*Data entries*:
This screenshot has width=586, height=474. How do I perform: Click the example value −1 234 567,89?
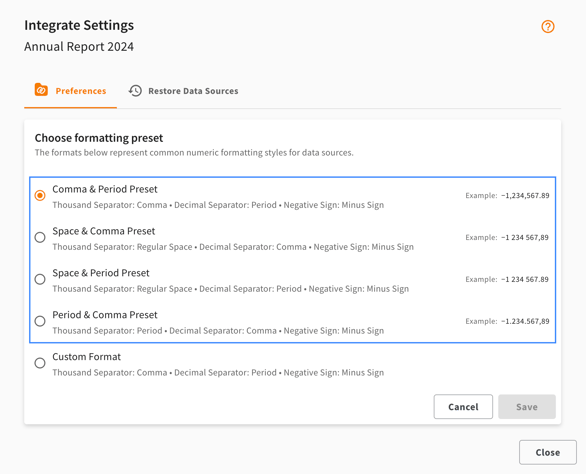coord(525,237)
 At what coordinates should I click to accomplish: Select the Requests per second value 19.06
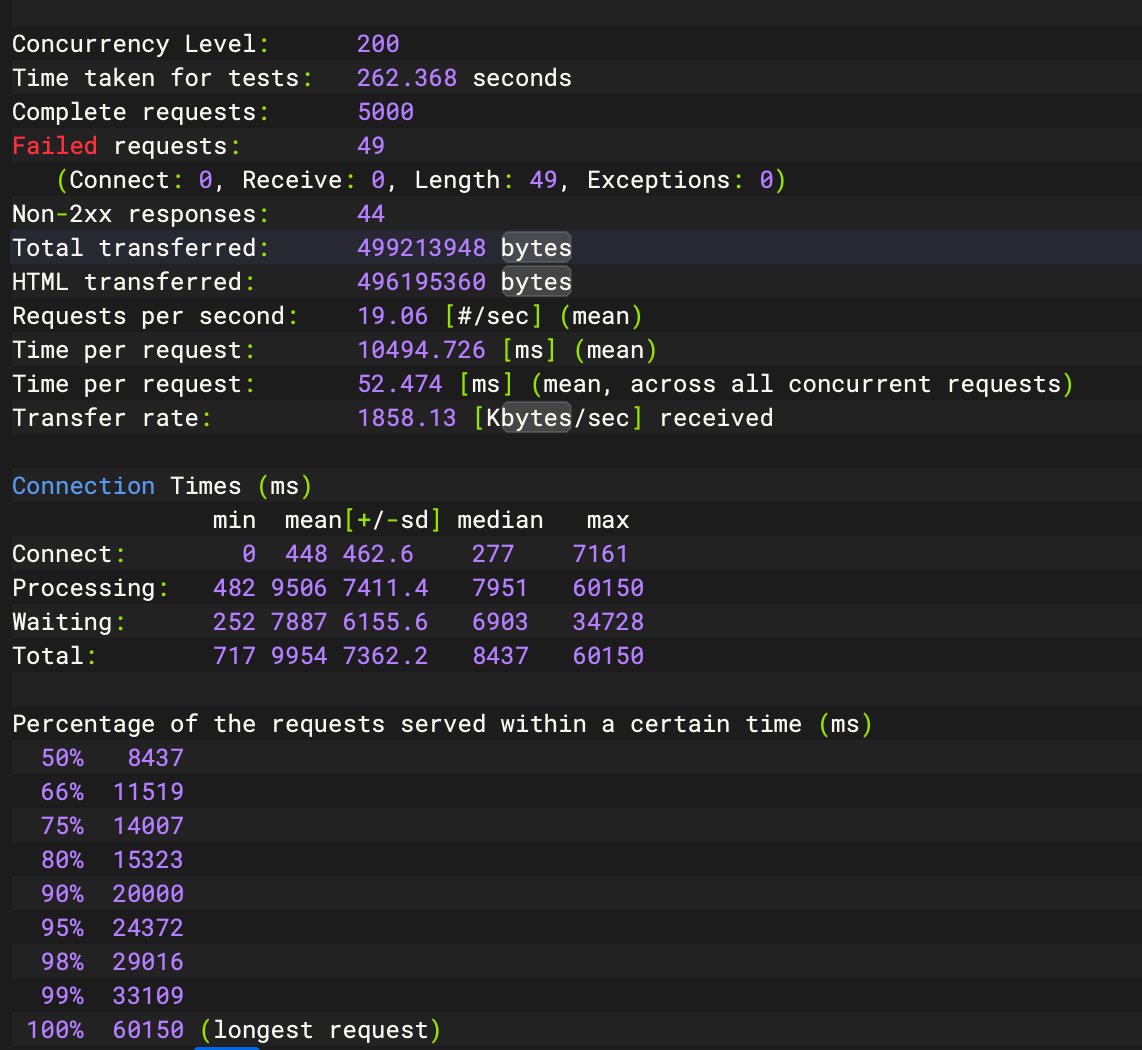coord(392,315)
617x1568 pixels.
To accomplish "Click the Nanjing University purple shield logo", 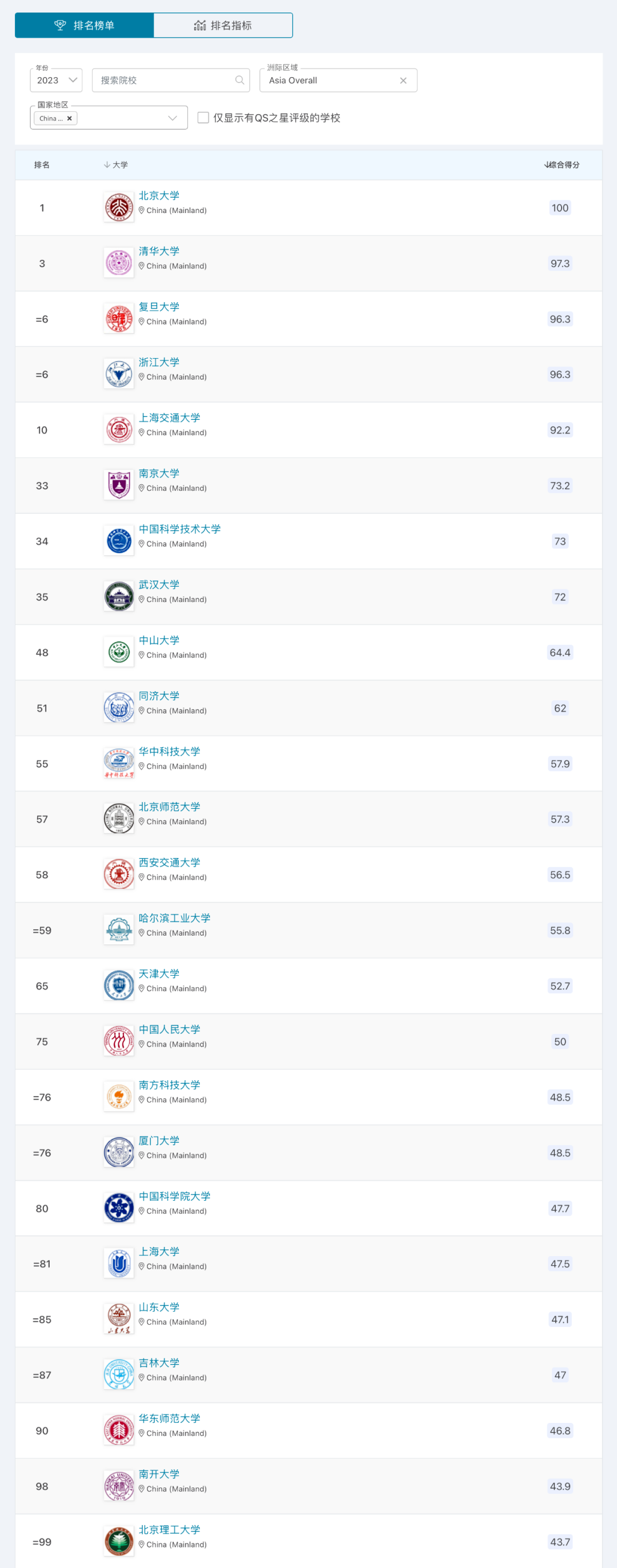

*GOAL*:
Rewrite the text lines of the records above with "value" switched to "figure" wherever it appears, keeping everything else the same and omitting the pictures.

*ANSWER FOR THIS EXERCISE*:
This screenshot has width=586, height=474. How do I perform: Click the example figure −1 234 567,89?
coord(525,237)
 At what coordinates should I click to accomplish: Select the Requests per second figure 19.06
coord(392,315)
617x1568 pixels.
To accomplish "Click the Nanjing University purple shield logo", 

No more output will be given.